My sympathies are really with you,
And all my best wishes,
Peder
 
leckert said:
Does anyone else think that we are turning our children into hyper-sensitive cream puffs?

Yes. I'm in the UK and it's just as bad here. Most days in the paper you read about some children's pastime being banned because it's too dangerous for the little darlings - conkers is the example that springs to mind first. (For our non-British readers, I'd better explain that conkers involves taking the fruit of the horse-chestnut tree, sometimes cooking them in the oven to make them super hard, suspending them from a string and then having matches with a mate where you try to smash each other's conker - last conker remaining wins!)

When I think back to my childhood (and no, I'm not thinking that far back, thank you :p ), our free time was spent playing round and about: exploring the jungle (OK, the shrubberies around our estate), scavenging for the materials and then making dens, swinging on rope swings, cycling without a safety helmet (though I think these are a good idea), climbing trees, camping out in our back gardens, whizzing down the icy road on old plastic sacks, attempting to make go-karts and hiking to nearby villages without an adult in tow. (Suddenly realises how much of a tomboy I was - :eek: ).

Now, children are scared to even play in their gardens - I spoke to one 8 year old girl who wouldn't play in her front garden in case a bad man came for her.
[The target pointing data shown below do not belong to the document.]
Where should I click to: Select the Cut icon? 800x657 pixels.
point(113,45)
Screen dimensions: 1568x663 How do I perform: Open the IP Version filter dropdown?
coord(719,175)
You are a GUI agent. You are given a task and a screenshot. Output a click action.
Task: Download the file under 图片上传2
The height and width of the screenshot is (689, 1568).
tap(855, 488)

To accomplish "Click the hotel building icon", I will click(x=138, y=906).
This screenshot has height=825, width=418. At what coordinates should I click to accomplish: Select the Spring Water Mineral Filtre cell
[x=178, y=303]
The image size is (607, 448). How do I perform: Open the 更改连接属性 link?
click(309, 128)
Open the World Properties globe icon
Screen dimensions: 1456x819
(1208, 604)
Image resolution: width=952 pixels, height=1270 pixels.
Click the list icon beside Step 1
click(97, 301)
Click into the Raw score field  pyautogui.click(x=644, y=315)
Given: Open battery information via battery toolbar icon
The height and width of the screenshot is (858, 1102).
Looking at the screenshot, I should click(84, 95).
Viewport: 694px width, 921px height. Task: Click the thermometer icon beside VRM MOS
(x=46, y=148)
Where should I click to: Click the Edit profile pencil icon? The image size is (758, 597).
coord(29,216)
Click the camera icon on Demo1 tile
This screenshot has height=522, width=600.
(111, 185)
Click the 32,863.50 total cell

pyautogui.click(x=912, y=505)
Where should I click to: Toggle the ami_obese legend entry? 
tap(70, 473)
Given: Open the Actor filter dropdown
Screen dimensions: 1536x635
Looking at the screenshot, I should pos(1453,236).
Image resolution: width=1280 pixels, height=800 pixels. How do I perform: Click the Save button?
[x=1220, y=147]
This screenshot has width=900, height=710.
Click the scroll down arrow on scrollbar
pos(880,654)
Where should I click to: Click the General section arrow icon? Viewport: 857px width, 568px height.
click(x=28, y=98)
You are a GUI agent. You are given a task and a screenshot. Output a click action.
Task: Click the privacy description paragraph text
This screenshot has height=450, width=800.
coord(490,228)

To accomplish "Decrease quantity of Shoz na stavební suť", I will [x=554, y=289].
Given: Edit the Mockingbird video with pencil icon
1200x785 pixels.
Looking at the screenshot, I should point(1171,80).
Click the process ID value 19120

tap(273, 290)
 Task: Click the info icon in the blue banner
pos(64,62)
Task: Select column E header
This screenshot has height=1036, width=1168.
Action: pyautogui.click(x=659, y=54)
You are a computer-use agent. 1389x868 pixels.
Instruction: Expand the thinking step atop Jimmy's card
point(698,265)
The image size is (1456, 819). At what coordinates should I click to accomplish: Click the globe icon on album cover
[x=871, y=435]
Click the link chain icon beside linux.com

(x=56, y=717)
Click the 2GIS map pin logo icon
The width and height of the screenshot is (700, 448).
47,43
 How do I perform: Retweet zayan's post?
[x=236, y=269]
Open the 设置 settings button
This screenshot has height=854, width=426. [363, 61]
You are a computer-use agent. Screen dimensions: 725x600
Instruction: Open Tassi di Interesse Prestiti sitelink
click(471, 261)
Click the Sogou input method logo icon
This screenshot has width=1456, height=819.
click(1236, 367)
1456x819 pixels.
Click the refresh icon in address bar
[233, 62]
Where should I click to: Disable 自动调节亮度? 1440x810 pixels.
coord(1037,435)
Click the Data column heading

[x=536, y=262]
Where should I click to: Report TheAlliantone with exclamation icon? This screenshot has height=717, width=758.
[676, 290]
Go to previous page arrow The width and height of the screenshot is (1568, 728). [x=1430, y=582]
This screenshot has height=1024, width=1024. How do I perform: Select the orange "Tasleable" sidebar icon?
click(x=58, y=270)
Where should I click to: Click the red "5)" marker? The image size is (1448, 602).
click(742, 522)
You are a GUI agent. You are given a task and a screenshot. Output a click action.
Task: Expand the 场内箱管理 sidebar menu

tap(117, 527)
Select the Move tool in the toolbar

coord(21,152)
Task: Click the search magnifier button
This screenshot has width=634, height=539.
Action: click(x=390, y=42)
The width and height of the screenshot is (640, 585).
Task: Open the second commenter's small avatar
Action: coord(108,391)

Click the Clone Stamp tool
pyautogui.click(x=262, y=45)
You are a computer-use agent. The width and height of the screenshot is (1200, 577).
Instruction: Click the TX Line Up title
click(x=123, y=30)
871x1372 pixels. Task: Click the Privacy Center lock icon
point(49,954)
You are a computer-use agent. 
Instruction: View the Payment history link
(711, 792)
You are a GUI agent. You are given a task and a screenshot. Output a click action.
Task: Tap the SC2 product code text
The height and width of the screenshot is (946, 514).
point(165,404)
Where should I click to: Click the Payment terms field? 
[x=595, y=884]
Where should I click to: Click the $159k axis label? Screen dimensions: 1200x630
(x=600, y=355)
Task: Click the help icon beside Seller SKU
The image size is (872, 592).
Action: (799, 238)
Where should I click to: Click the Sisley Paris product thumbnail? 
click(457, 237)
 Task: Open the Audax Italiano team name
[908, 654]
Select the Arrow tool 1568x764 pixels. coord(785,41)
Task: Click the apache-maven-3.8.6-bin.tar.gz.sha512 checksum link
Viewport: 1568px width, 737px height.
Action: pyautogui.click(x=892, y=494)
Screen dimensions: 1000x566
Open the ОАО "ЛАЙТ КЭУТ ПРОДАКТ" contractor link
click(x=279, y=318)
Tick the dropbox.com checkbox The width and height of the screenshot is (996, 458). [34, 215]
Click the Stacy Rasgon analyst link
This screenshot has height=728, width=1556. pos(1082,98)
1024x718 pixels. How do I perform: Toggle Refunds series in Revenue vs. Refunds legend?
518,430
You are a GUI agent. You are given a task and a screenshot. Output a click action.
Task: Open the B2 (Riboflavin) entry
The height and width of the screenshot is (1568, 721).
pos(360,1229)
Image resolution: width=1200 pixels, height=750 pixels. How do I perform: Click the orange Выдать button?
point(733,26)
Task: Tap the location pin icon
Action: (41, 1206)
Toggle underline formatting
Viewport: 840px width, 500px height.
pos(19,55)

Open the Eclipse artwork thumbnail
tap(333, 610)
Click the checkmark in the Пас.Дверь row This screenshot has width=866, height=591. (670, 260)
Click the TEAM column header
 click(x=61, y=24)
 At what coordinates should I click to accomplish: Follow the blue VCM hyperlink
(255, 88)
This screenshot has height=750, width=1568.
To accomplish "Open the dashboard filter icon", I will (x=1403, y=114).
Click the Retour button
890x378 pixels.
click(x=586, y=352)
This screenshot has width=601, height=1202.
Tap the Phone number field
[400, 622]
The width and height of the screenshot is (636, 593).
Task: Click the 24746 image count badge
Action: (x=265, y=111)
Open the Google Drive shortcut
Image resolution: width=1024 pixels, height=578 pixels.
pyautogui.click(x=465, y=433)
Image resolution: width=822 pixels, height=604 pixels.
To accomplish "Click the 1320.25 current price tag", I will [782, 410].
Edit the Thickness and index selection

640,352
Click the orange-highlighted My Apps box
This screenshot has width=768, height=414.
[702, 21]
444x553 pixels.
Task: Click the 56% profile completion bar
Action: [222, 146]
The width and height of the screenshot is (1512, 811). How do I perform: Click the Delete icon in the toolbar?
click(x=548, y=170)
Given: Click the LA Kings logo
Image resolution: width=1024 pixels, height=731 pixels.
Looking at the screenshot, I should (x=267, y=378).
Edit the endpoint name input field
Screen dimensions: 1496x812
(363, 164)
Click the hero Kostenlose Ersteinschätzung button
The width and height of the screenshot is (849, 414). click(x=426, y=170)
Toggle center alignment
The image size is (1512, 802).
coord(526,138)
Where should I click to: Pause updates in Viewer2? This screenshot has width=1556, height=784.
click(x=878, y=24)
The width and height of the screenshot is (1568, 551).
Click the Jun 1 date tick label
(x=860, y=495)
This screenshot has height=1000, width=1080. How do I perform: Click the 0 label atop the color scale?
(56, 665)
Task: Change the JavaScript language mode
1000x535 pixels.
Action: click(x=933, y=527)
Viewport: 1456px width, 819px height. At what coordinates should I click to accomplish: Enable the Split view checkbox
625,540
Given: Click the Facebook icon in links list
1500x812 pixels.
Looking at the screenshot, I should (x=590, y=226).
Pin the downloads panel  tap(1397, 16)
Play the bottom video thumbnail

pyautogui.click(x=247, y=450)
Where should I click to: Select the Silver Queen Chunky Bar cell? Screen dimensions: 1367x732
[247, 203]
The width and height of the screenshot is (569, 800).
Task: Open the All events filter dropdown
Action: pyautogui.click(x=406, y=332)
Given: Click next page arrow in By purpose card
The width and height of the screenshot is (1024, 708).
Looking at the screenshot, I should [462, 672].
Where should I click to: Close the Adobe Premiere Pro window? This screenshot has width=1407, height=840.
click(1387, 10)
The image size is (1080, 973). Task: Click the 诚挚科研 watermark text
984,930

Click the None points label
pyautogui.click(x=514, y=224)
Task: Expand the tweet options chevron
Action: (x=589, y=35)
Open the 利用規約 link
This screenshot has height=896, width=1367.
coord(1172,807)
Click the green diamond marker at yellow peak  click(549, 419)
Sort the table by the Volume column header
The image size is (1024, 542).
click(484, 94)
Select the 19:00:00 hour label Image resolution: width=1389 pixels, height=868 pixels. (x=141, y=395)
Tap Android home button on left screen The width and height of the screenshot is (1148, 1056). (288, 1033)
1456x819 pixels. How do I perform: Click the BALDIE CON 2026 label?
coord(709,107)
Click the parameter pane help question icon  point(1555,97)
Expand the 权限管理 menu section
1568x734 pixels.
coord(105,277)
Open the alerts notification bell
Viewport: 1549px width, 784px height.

All very sad. :( Kids today have nowhere near as much freedom as I had, in the same way that I suppose I didn't have as much freedom as my parents did when they were young. Are there really more paedophiles around? Or is it just that we hear about it a lot more, when in the past it was probably hushed up.

Don't get me wrong, I'm certainly not advocating that six year olds should be roaming about without their parents knowing where they are, but it just seems sad that they now have little freedom to explore and use their imagination like we used to. Maybe all this is slightly off-topic, but I wanted to get it off my chest.

(By the by, did anyone see that recent report about the 50 things you should have done by the time you were 10? It included things such as making dens - I was pleased to see that I had done over 30 of them! I wonder how many the kids of today will manage to do?)